On the other hand, a Mumbaikar would fight vehemently anything that upsets his daily life.

Last week, some private entity was drilling a borewell in my locality and our road looked like a pool of mud.

We had to find alternative routes to venture out, making life very difficult for those office-goers who fight with time on a daily basis.

Still people were so patiently tolerating the whole nonsense, something that took me by surprise. The borewell was built and whoever built it never did bother to clean up the mess they created.

If it was in Mumbai, the whole situation would have gone for a toss. The people would have never let the drilling machine career to leave the location without cleaning the dirt.

Now the whole dirt has turned dry and we are eating mud on a daily basis.

There are some more on both the cities, but in my next post.

Wednesday, 13 February 2008

Indifferent winter upsets Bangalore's cold-cream merchants


My Mumbai friends tell me the city is shivering presently and the temperature even hit the 4 degrees mark last week.

Sitting in an unusually hot Bangalore, which received a cold shoulder from the winter goddess this season, I start thinking about global warming.

The symptoms of utmost cold, like shivering, were alien to this city this year.

Still, some of my colleagues wear sweaters to office, and I admire their optimism.

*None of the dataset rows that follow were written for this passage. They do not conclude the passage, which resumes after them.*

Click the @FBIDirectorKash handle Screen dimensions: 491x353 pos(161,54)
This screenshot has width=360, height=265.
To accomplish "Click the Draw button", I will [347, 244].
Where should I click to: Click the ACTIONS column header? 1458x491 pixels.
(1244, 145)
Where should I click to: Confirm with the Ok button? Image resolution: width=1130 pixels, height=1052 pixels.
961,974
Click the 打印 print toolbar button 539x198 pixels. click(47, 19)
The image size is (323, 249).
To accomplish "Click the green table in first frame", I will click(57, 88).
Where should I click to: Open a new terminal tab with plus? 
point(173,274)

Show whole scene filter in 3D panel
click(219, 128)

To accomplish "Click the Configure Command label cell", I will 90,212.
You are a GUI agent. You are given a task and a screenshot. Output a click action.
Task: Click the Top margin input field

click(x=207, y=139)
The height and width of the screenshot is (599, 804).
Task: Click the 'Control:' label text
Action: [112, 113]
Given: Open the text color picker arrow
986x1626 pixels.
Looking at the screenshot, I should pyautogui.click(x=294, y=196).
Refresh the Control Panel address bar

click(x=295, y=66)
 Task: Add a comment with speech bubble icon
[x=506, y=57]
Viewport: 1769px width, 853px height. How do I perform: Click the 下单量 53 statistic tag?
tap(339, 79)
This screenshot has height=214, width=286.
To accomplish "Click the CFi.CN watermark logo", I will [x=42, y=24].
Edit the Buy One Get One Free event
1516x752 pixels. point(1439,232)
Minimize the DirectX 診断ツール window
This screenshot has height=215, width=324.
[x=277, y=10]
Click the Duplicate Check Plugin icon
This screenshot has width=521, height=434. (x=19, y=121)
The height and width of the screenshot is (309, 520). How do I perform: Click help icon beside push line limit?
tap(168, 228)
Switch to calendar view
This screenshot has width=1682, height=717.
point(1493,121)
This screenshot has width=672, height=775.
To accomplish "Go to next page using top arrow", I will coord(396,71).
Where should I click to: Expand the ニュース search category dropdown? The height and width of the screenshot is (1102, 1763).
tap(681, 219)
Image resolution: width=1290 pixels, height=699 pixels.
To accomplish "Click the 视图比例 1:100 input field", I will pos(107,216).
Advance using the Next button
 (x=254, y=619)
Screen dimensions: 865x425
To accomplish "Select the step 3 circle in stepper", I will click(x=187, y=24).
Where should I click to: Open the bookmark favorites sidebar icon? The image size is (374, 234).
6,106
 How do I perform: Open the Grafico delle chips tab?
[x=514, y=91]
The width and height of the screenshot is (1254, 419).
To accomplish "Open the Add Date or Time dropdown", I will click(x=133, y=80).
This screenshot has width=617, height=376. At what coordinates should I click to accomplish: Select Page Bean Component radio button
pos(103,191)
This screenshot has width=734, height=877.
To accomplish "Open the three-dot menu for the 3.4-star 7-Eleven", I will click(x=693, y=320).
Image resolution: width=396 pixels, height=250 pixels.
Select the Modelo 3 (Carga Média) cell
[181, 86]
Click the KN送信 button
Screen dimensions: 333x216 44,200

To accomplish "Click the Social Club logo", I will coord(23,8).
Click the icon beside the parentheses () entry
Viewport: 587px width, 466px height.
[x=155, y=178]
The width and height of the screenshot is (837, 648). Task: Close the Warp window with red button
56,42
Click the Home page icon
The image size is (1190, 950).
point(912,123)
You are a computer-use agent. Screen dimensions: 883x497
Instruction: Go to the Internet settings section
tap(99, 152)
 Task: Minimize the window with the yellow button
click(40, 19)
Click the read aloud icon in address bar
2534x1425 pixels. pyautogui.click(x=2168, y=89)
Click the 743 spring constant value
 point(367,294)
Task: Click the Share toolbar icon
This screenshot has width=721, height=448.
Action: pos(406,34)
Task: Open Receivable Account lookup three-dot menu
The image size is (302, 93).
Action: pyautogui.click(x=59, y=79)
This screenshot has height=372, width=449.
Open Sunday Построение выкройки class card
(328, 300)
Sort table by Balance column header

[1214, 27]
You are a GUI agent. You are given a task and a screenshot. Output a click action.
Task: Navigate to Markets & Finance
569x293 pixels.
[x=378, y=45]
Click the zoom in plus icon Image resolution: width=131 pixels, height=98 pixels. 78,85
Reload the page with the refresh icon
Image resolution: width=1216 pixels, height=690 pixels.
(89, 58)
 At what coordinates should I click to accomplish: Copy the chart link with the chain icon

They must be hoping against hope that the cold wave would hit them any time!

It was last winter that I migrated to Bangalore from Mumbai and I still remember my office cabby finding it difficult to navigate the cab in the thick fumes of snow at 1 am.

Also, last year, I helplessly watched my wife splurging on creams and allergy medicines. Dry skin, you know?

But this year, no such difficulties.

Bangalore is no more the techy's Ooty I guess.